– Lors de son dernier sommet, le Conseil turcique a décidé de se rebaptiser Organisation des États turciques, en motivant sa décision par sa volonté de jouer un rôle plus affirmé dans la communauté internationale. À quelles mesures cela va-t-il correspondre en pratique ?
– Ce changement de nom signifie, pour l’essentiel, que l’Organisation des États turciques (OET), qui représente actuellement une coopération intergouvernementale, initiée en 2009, entre l’Azerbaïdjan, le Kazakhstan, le Kirghizistan, l’Ouzbékistan et la Turquie, souhaite avoir à l’avenir plus de poids dans la vie politique internationale. C’est la raison pour laquelle, à son dernier sommet tenu à Istanbul, elle a adopté un plan stratégique s’étendant jusqu’en 2040. La région occupée par les 5 États de l’OET constitue un réseau de type idiosyncratique unissant une population de près de 160 millions de personnes et l’économie de cette population, entre Europe et Asie, mais aussi une unité soudée par un système de plus en plus évident d’intérêts géostratégiques et géopolitiques dérivant de sa propre situation. La volonté d’assumer cette unité au sein des systèmes d’interdépendance mondiaux ne reflète pas seulement le quotidien présent de cette immense région s’étendant du Bosphore à l’Altaï, mais aussi son futur. La Hongrie étant, depuis 2018, État-membre observateur de l’organisation, ce changement de nom nous concerne aussi, et nous l’avons bien entendu approuvé.
– D’un point de vue géographique, la Hongrie est vraiment loin des États turciques. En quoi peut-elle profiter de ce statut d’observateur ?

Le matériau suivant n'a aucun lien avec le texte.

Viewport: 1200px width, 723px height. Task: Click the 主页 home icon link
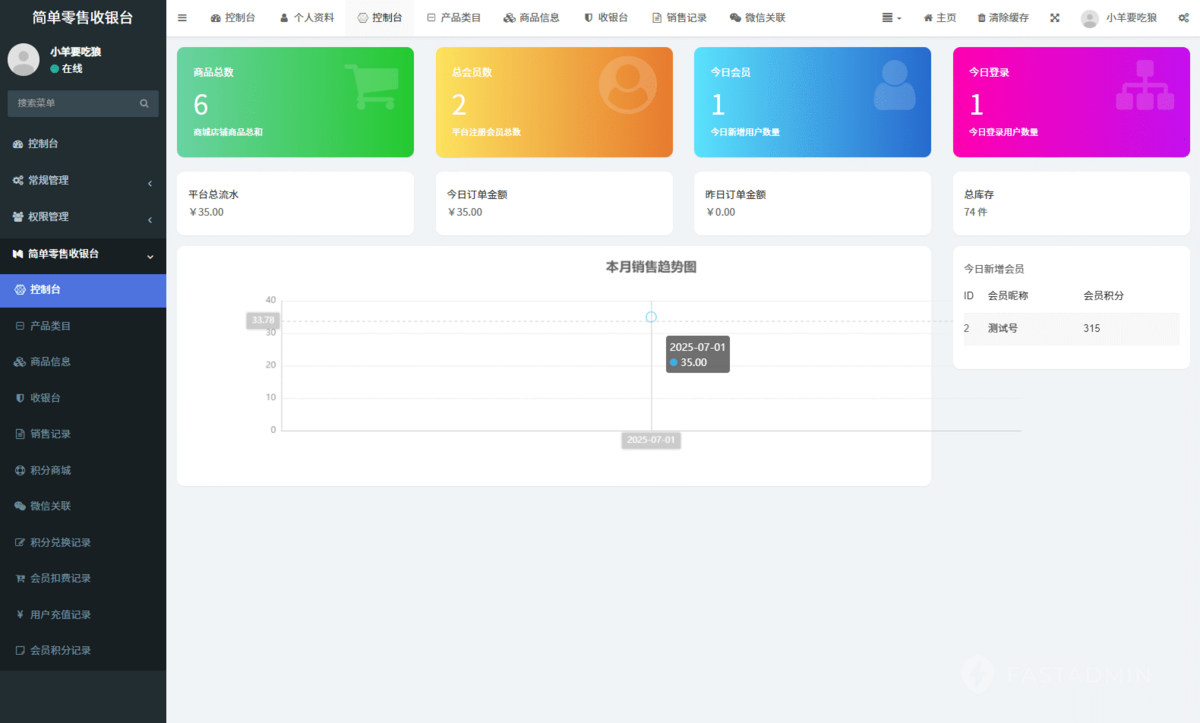pyautogui.click(x=939, y=18)
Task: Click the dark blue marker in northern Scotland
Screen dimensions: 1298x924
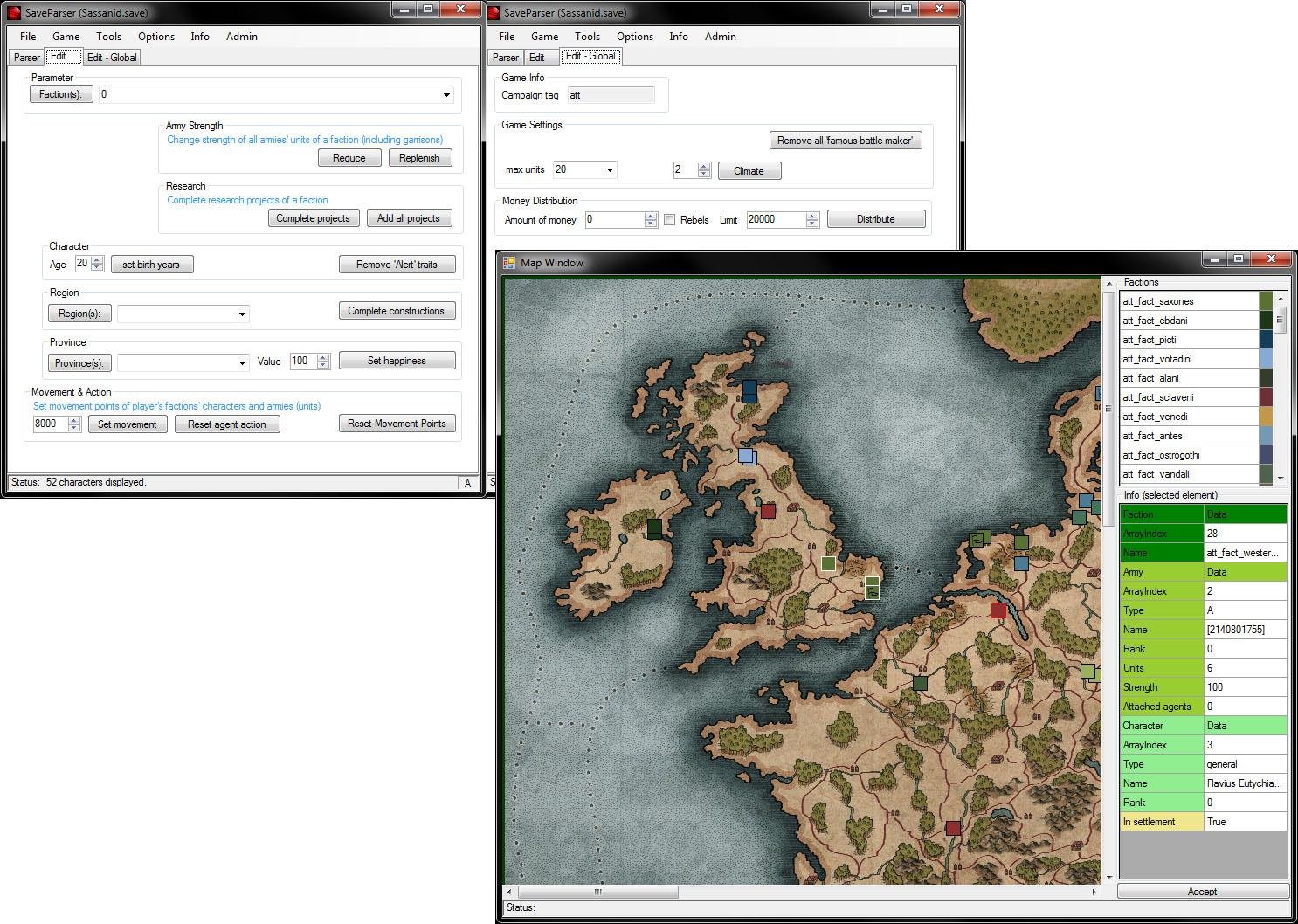Action: click(749, 390)
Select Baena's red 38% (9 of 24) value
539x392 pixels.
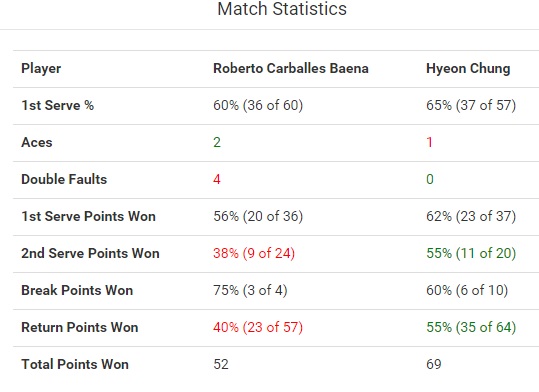pyautogui.click(x=254, y=253)
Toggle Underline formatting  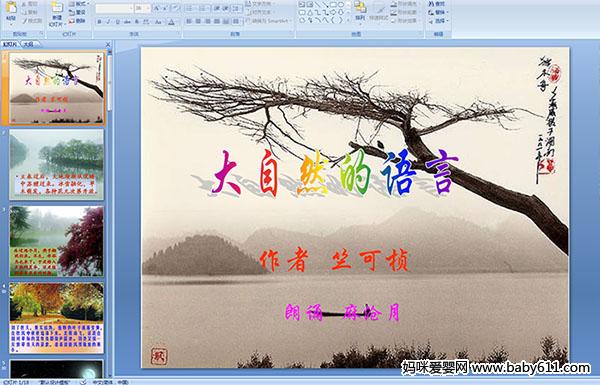click(x=118, y=22)
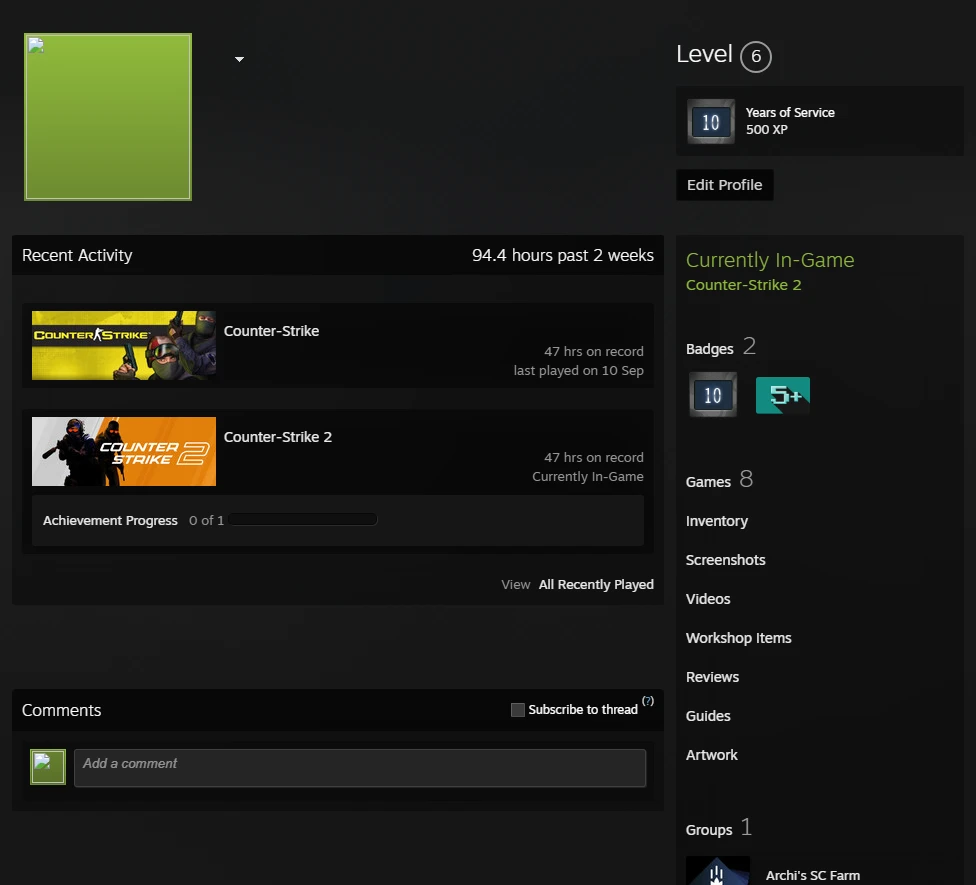The image size is (976, 885).
Task: Open the Counter-Strike game banner
Action: pyautogui.click(x=124, y=345)
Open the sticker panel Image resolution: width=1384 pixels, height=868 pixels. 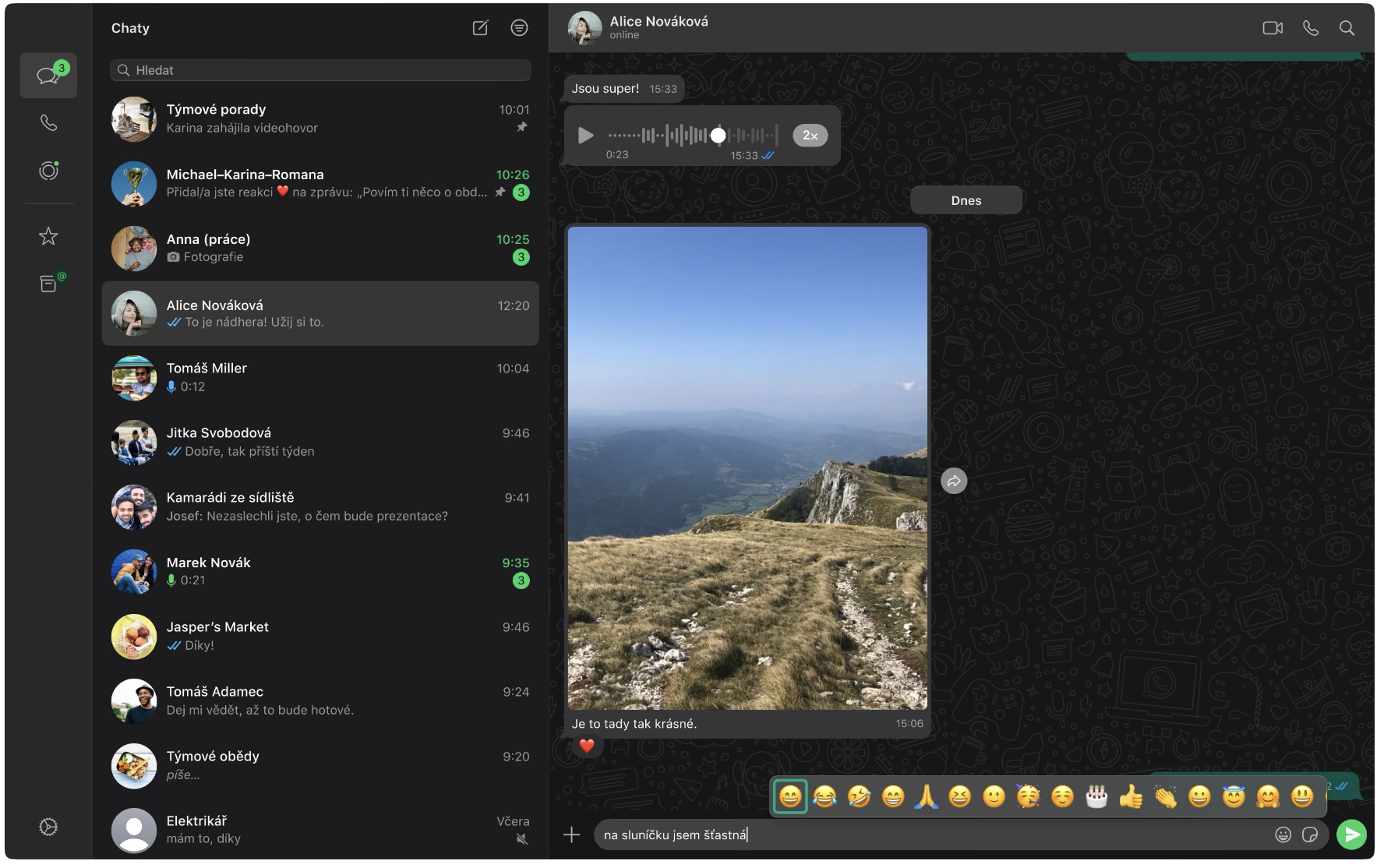[x=1312, y=834]
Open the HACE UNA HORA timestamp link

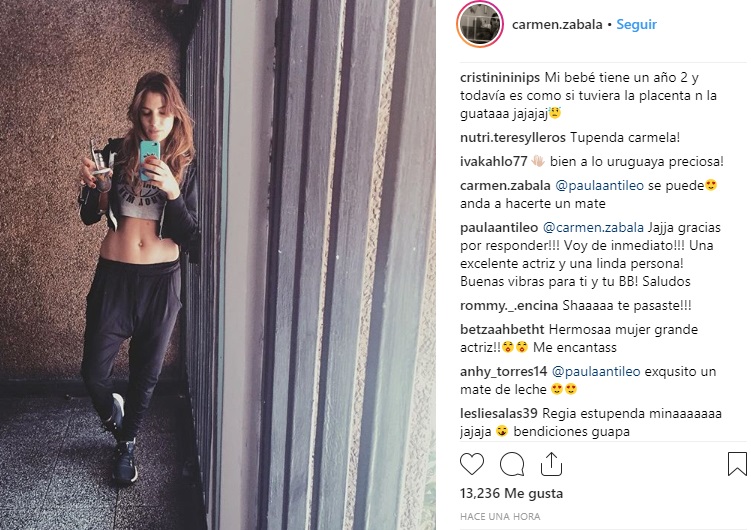point(500,517)
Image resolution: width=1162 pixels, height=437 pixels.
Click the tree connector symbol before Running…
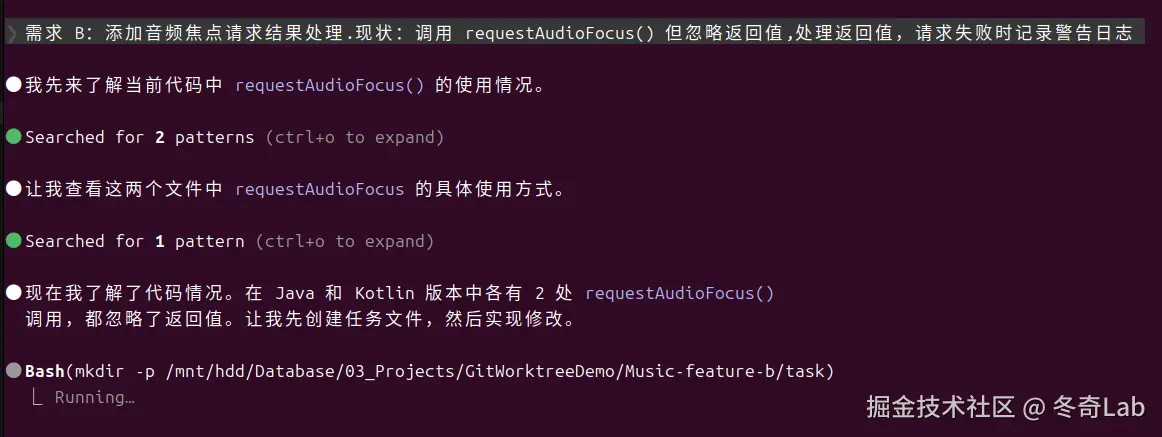pos(38,398)

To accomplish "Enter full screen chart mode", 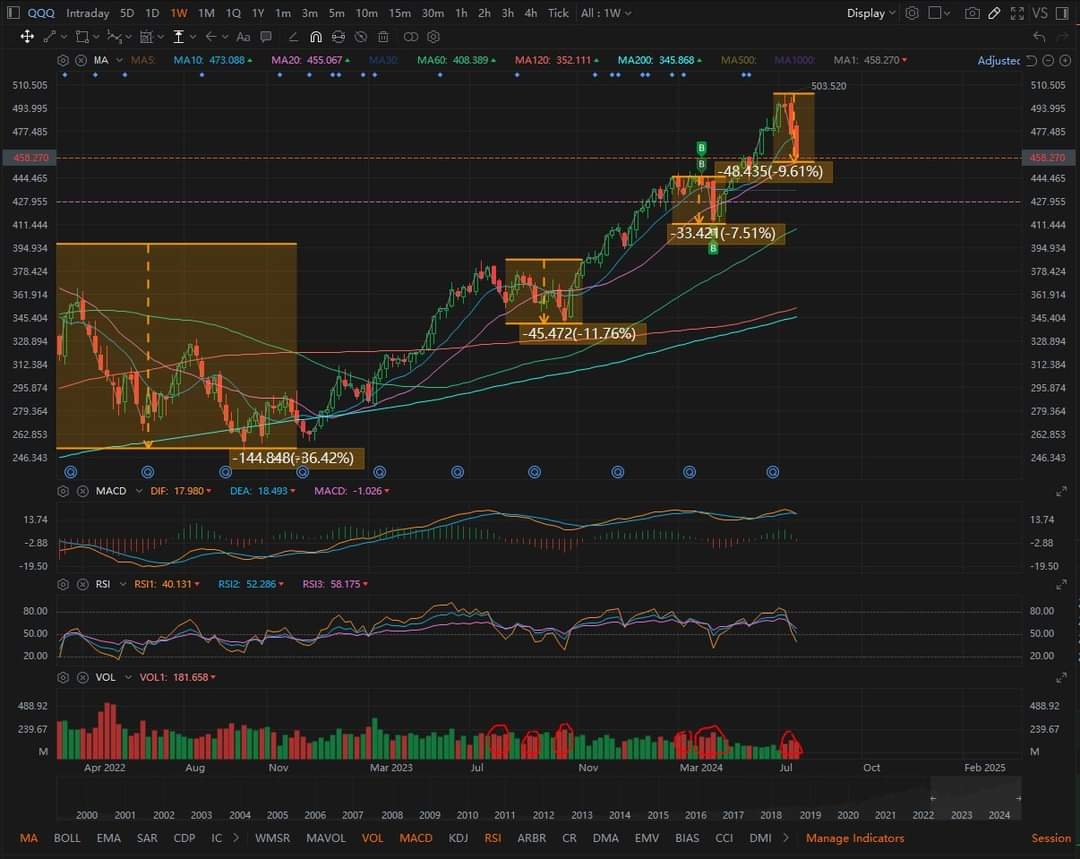I will click(1017, 13).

– Au début du XXIe siècle, les distances géographiques n’ont plus la même signification qu’il y a cent ou deux cents ans. Istanbul n’est pas plus éloigné de Budapest que ne l’est Bruxelles. Quant à la région de la Mer Caspienne, elle est aussi distante de nous que le sont, par exemple, le Maroc ou l’Égypte. De puissants liens économiques lient la Hongrie à la Turquie, et, au cours de ces dernières années, on a assisté à une augmentation de nos échanges commerciaux avec chacun des États-membres de l’OET. C’est une région dans laquelle le montant de nos exportations excède celui de nos importations : l’excédent se situe aux environs d’un milliard et demi de dollars américains. Mais il y a encore plus important : les spécialistes hongrois et leurs entreprises voient s’ouvrir devant eux de nouvelles possibilités en Asie centrale – des possibilités de contribuer au renouvellement des capacités d’innovation des sociétés et des économies de cette région. Et les centaines d’étudiants actuellement présents en Hongrie doteront bientôt cette contribution d’un hinterland local sui generis. À vrai dire, c’est à partir du milieu du XIXe siècle que le monde turcique a pris connaissance du nom des Hongrois [magyar, signifiant « hongrois » en hongrois, mais aussi dans les langues turciques – n.d.t.], lorsqu’il s’est mis à fouiller l’Asie – d’Istanbul jusqu’aux peuples turciques de Sibérie – à la recherche de peuples-frères, comme nous avions nous-mêmes commencé à le faire un peu plus tôt. Dès cette époque, plusieurs de ces chercheurs sont venus étudier à Budapest, et sont devenus de grands savants – par exemple Bekir Çobanzade ou Hamit Zübeyr Koşay.